Collected data entries:
........

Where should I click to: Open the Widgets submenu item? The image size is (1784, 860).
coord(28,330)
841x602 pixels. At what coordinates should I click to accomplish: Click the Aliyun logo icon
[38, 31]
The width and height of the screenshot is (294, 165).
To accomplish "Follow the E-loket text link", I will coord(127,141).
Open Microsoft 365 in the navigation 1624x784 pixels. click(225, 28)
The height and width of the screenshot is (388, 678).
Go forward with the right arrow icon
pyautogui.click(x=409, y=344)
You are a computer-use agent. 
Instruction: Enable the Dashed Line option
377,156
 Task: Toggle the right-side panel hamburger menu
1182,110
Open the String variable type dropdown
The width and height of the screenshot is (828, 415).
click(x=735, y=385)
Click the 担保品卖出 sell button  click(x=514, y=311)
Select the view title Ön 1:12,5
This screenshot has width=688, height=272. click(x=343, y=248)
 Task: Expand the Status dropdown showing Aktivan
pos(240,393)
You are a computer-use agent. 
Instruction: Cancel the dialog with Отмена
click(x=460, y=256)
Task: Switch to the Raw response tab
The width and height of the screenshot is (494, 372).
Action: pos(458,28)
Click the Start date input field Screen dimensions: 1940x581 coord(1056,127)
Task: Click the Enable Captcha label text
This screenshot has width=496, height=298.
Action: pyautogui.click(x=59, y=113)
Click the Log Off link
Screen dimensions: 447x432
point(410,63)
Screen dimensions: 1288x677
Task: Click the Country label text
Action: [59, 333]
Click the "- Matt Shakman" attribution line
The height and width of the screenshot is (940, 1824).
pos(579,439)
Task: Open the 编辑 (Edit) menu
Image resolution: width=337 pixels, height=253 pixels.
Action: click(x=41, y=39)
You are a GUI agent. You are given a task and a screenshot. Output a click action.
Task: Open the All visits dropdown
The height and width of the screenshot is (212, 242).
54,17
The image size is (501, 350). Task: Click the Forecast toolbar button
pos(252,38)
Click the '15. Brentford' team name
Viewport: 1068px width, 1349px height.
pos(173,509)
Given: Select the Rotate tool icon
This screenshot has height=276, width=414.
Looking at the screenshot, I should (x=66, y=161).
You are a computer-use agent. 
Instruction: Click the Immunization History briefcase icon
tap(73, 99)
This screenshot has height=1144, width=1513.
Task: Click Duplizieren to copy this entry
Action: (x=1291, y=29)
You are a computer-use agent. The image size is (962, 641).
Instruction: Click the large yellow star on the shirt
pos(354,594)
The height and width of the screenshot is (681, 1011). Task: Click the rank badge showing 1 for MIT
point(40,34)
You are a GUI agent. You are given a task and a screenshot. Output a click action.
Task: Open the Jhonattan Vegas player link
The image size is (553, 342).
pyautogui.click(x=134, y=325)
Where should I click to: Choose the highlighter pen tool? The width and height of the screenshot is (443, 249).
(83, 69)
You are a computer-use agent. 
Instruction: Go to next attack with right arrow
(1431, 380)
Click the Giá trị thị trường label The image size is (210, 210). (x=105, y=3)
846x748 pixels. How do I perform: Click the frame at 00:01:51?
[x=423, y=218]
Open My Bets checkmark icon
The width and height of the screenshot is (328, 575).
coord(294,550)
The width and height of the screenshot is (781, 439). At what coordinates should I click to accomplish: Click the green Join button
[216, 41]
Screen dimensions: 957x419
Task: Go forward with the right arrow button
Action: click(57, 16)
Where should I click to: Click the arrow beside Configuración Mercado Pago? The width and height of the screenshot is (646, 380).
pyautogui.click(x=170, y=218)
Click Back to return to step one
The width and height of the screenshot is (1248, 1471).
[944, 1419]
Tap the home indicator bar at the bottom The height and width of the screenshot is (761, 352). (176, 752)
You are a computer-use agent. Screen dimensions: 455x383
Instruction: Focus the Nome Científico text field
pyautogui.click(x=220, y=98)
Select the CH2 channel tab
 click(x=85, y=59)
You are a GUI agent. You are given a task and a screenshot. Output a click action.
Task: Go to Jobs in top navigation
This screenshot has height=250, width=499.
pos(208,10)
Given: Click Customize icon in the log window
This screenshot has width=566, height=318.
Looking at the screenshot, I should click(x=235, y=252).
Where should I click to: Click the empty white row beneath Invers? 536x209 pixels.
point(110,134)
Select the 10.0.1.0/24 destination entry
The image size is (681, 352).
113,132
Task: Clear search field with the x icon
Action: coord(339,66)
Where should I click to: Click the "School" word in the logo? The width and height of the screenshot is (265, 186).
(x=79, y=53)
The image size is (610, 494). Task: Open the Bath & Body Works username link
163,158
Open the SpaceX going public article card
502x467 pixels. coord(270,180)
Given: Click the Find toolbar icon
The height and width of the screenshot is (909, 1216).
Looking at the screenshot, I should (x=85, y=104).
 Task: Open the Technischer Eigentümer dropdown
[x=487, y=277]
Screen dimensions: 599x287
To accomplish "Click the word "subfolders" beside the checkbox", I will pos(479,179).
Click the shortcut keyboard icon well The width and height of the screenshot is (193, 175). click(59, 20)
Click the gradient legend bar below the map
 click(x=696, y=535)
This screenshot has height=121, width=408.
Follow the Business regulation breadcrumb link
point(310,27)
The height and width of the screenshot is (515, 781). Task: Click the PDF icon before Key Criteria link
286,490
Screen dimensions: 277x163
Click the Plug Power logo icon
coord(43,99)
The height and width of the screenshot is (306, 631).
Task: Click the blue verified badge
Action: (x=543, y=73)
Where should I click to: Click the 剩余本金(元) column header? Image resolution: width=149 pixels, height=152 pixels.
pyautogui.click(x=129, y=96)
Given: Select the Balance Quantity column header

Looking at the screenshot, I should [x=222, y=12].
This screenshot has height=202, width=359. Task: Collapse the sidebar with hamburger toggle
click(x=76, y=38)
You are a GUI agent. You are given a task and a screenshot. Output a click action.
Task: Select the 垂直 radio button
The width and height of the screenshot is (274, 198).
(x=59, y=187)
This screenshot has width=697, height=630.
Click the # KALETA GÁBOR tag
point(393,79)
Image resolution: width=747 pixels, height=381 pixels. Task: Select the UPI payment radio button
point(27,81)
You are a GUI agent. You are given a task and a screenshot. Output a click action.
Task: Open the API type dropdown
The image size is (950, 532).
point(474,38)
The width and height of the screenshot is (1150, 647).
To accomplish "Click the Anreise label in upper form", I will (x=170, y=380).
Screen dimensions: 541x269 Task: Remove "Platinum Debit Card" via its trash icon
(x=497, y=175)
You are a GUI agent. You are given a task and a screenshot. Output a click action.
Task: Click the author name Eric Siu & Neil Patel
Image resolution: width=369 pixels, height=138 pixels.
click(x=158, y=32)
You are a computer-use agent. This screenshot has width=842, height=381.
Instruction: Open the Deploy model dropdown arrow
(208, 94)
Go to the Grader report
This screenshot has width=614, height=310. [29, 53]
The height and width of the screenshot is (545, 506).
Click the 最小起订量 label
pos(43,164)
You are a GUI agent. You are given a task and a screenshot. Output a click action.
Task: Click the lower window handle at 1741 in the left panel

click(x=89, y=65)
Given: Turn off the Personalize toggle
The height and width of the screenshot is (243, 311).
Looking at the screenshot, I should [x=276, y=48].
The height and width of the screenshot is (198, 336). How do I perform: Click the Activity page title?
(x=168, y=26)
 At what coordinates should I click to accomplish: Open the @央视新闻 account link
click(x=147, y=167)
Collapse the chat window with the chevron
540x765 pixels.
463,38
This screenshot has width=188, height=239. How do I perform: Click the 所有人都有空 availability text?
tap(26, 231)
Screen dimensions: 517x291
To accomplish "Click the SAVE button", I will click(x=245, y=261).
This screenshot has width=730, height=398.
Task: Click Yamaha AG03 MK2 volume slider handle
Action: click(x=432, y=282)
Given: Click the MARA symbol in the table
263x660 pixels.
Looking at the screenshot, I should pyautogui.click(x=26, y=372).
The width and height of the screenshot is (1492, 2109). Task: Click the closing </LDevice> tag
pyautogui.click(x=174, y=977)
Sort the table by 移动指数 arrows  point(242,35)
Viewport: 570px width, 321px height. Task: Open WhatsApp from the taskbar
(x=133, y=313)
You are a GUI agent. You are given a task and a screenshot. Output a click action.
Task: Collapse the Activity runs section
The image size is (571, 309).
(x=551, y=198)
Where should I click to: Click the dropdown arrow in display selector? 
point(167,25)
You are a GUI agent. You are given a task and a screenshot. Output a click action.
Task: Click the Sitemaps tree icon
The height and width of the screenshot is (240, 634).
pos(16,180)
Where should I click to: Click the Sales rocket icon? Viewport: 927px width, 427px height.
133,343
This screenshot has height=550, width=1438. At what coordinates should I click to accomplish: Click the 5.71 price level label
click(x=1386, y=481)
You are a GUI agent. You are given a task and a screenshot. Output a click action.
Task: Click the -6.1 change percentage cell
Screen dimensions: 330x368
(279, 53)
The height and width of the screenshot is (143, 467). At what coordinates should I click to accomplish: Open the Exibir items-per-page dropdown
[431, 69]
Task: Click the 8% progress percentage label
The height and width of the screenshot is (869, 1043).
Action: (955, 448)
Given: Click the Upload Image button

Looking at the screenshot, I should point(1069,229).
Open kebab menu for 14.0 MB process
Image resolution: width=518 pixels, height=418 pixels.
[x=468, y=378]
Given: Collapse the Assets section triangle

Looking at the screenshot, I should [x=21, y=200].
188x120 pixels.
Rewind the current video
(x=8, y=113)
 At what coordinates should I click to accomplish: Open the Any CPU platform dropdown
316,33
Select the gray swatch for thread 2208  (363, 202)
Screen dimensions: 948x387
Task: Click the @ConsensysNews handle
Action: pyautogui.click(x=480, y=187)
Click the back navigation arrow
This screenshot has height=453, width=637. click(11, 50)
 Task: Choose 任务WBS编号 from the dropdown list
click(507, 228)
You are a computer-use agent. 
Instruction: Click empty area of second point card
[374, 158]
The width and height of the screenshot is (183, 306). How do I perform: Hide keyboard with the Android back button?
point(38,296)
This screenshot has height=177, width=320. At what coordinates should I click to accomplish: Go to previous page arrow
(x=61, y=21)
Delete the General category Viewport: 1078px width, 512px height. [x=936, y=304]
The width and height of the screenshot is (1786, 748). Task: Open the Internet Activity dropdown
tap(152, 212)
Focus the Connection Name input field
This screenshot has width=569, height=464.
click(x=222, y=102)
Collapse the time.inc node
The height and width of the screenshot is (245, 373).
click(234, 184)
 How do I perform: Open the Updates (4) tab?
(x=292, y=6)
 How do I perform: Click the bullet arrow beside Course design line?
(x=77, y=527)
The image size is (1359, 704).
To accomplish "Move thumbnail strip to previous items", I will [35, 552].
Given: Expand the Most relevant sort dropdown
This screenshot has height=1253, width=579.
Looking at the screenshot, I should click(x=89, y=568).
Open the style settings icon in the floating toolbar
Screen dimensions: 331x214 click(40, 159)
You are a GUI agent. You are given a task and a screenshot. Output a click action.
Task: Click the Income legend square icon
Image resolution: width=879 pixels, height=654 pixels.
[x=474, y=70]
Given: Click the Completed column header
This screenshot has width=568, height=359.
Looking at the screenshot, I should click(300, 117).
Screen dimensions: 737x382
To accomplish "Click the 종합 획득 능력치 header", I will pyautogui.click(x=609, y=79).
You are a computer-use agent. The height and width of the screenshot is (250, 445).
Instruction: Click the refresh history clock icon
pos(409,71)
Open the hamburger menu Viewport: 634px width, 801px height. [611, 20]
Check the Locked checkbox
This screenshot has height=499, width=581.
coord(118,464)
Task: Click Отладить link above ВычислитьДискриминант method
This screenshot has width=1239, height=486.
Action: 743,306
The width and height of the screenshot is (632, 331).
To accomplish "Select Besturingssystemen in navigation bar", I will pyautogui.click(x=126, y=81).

........

Prompt:
From the entries, report every line in which the string "table" occurs.

Result of this task:
Given: Click the MARA symbol in the table
Sort the table by 移动指数 arrows  point(242,35)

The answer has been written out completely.